### Work item
The reply must consist of the entire listing, reproduced exactly.

•••

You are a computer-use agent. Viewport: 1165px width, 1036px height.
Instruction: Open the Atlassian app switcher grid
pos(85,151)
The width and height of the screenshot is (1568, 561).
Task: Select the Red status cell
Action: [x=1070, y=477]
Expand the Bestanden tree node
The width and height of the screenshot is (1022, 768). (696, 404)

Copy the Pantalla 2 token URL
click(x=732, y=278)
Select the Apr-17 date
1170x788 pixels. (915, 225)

•••

### Answer for the task
You are a computer-use agent. Viewport: 1165px width, 1036px height.
Instruction: Open the Atlassian app switcher grid
pos(85,151)
The width and height of the screenshot is (1568, 561).
Task: Select the Red status cell
Action: [x=1070, y=477]
Expand the Bestanden tree node
The width and height of the screenshot is (1022, 768). (696, 404)

Copy the Pantalla 2 token URL
click(x=732, y=278)
Select the Apr-17 date
1170x788 pixels. (915, 225)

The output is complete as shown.